» Set problem
Rewrite this listing as a Markdown table with the columns Row and Line, numbering each line and skipping blank lines. Leave the pictures out of the answer.

• • • • • • •

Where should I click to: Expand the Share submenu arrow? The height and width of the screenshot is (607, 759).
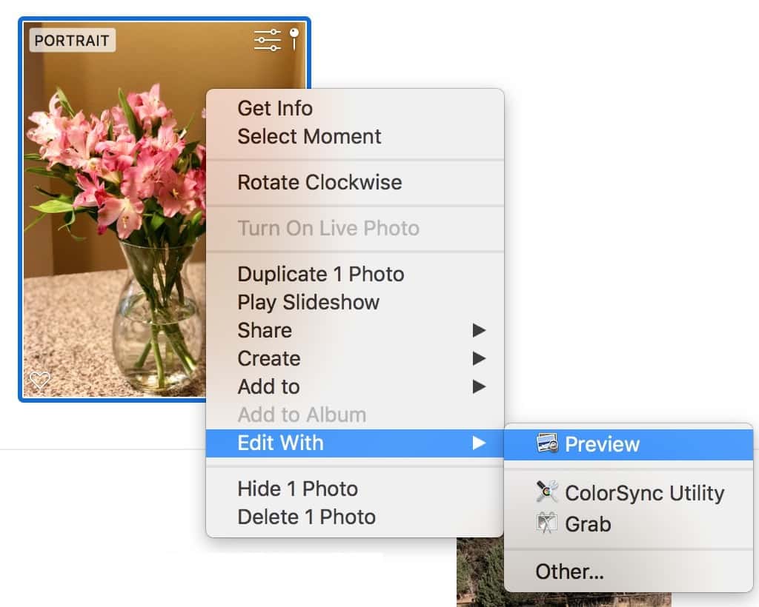tap(479, 330)
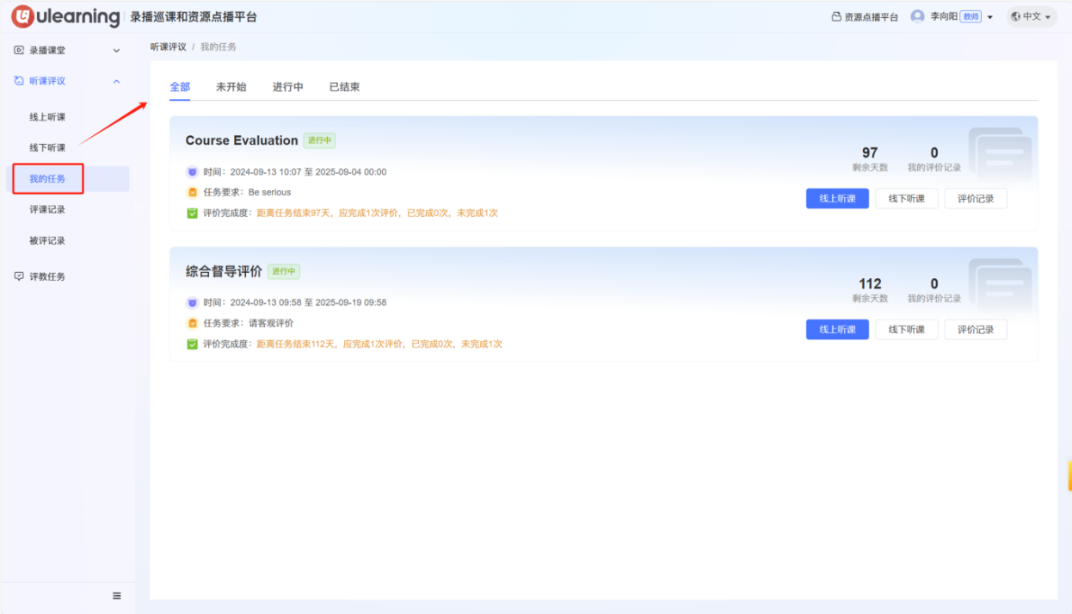Switch to the 未开始 tab
Screen dimensions: 1072x614
click(x=231, y=87)
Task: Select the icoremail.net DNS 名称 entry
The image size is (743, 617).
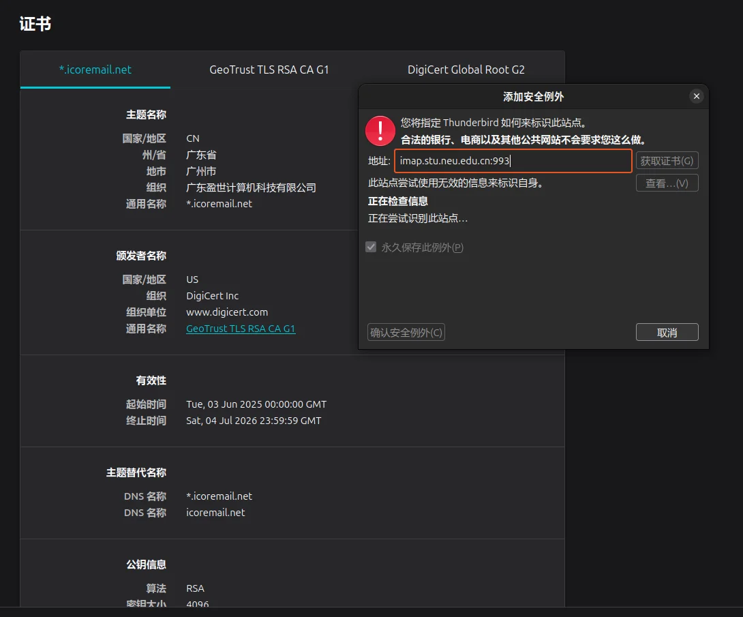Action: coord(215,512)

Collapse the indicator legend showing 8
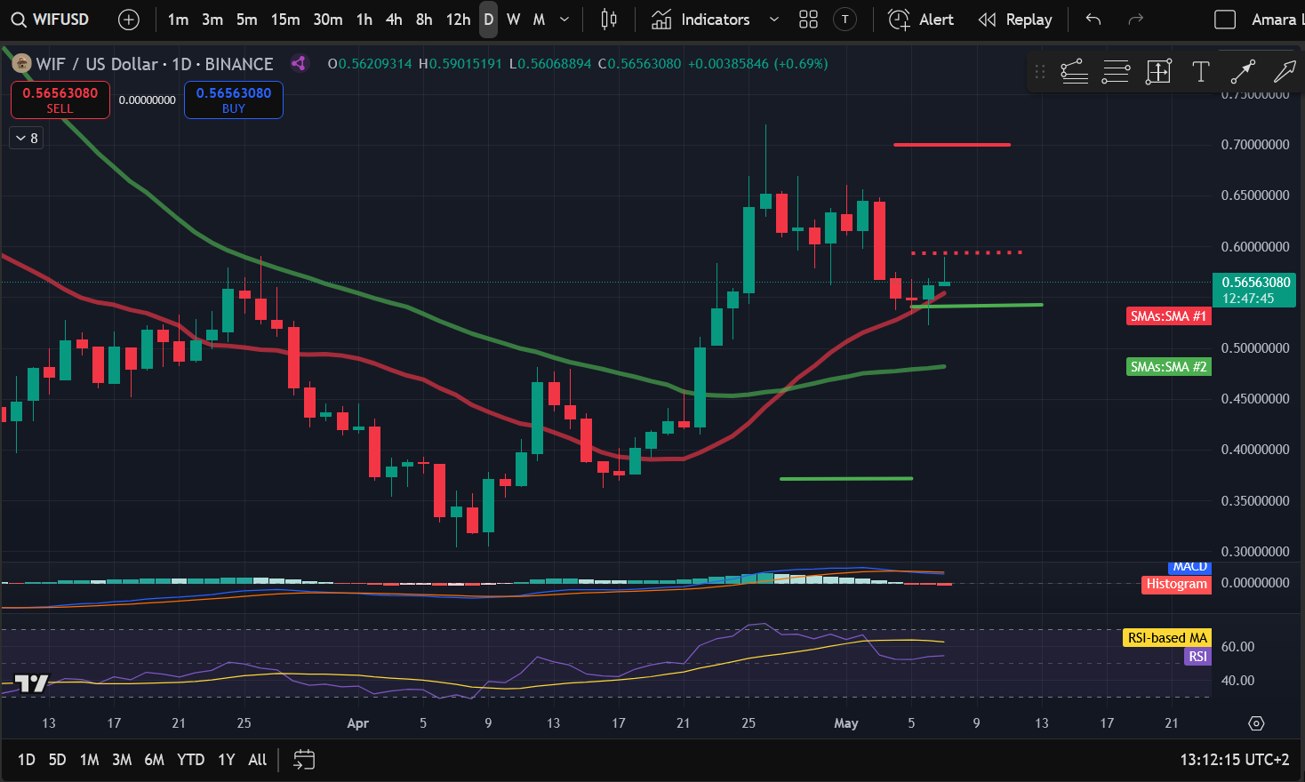[27, 138]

• • • • • • •

» Complete response
| Row | Line |
|---|---|
| 1 | Where should I click to: Expand the Share submenu arrow? The height and width of the screenshot is (607, 759). |
| 2 | tap(479, 330) |
| 3 | Switch to the 未开始 tab |
| 4 | Screen dimensions: 1072x614 |
| 5 | click(x=231, y=87) |
| 6 | Task: Select the icoremail.net DNS 名称 entry |
| 7 | The image size is (743, 617). |
| 8 | Action: coord(215,512) |
| 9 | Collapse the indicator legend showing 8 |
| 10 | [27, 138] |